Ainsi, Considérons la vie d'une personne : le potentiel d'un individu se matérialise au moment où l'ovule est fertilisée. Dès ce moment, et pendant chaque moment suivant jusqu'à ce que la personne ne meure, elle a une position spécifique et unique dans le monde. S'il était possible d'enregistrer la vie de cette personne employant chaque pose d'une caméra le filmant en permanence, il est concevable qu'elle laisserait une marque sur le film alors qu'elle se déplace d'un endroit à un autre, et en traitant le temps comme une autre dimension de l'espace, la vie de cette personne serait comme une longue trace dans la dimension temporelle, une ligne errant dans le temps. Si nous devions couper au travers de la trace temporelle nous verrions la personne peut-être en enfant, peut-être en vieille personne, et dans la trace chaque partie de sa vie est immédiatement accessible. Il ne nous faudrait pas attendre pendant des années pour découvrir ce que la vieille personne sera et son enfance n'est pas irrémédiablement perdue dans l'histoire.

A priori, il est difficile de visualiser cela : Imaginons qu'un film soit tourné de la vie de quelqu'un et qu'ensuite chaque image du film soit empilée l'une sur la précedente. Si nous pouvions examiner la pile de côté, nous verrions une ligne de densité correspondant aux mouvements de la personne et si nous choisissons une image nous serions capables de voir ce que la personne faisait à un moment donné. Aussi compliqué que cela puisse paraître ce n'est qu'une partie de la représentation totale parce qu'elle ne tient aucun compte de la chance.
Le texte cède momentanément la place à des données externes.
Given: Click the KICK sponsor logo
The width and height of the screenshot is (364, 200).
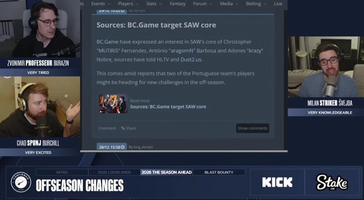Looking at the screenshot, I should 277,182.
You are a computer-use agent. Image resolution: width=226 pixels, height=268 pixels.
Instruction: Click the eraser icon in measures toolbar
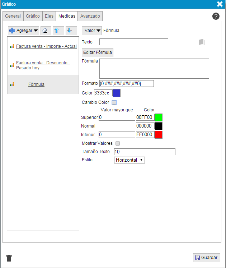(x=46, y=31)
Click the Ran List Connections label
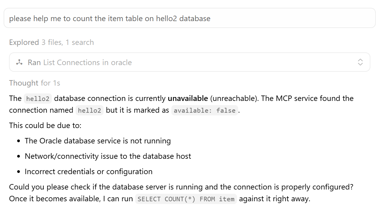The height and width of the screenshot is (213, 377). tap(80, 62)
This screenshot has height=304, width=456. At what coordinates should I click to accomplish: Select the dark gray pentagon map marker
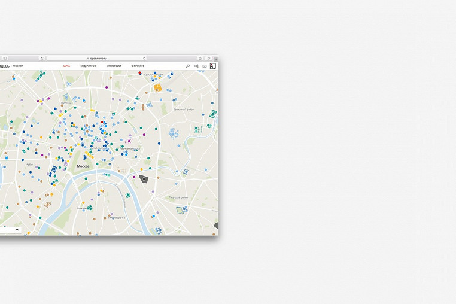pos(144,178)
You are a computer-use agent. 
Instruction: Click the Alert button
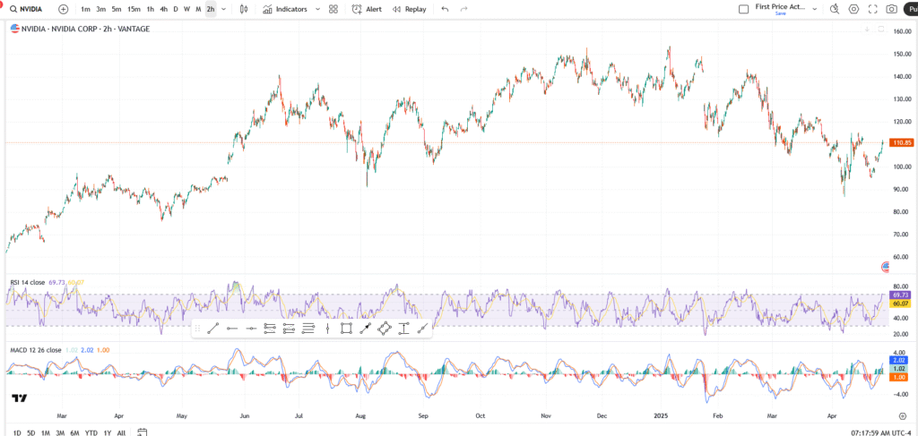(366, 9)
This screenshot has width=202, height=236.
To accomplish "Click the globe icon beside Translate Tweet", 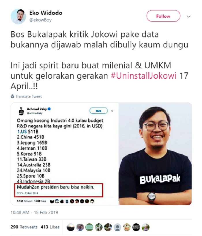I will pyautogui.click(x=12, y=96).
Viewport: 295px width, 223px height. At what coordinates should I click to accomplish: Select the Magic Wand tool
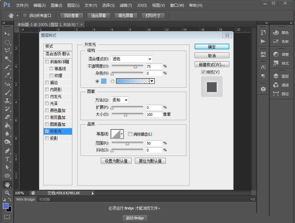(7, 58)
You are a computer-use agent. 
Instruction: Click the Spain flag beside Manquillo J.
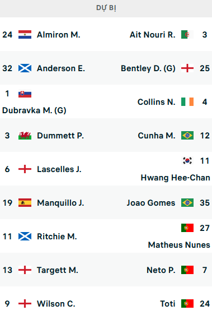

Quelques scientifiques croient que tous les événements possibles ont lieu dans l'Univers. Cela semble être contraire au bon sens. Si nous jetons en l'air une pièce de monnaie, elle retombe soit du côté pile soit du côté face. Si elle retombe côté face, elle n'a pas pu retombé côté pile, et vice versa. Les scientifiques croient que à l'instant de jeter la pièce de monnaie l'Univers, créant une fourche temporelle, se divise en deux Univers distincts, celui dans lequel la pièce de monnaie retombe côté pile, et un autre dans lequel elle retombe côté face. Tout ce qui existait dans l'Univers original est dédoublé dans les deux nouveaux Univers, ci-incluse notre conscience, qui se divise et se sépare en passant de l'Univers où la pièce de monnaie est retombée côté pile à l'Univers où elle est retombée côté face. Evidement, quelque soit l'Univers dans lequel nous nous trouvons, la pièce de monnaie est retombée sur une face et il est inconcevable que nous puissions prendre contact avec un autre nous-même, par exemple celui qui se trouverait dans l'autre Univers où la pièce de monnaie est retombée sur l'autre face, ni dans aucun des autres Univers qui se forment à chaque instant, fourche temporelle après fourche temporelle. Ainsi, quelle que soit la personne, l'histoire de la vie n'est pas une simple ligne dans le temps, mais un tronc compliqué qui commence à la conception et se sépare et se sépare encore en fourches temporelles, emenant dans les univers séparés de son existence tous les choix mutuellement exclusifs qu'il est possible de concevoir. Tous ces Univers existent en même temps, et à n'importe quel instant, ceux qui se sont embranchés récemment, bien qu'ils soient différents, partagent les mêmes caractéristiques générales, tout comme un groupe de brindilles résultant de la même branche occupe une position presque identique dans l'espace.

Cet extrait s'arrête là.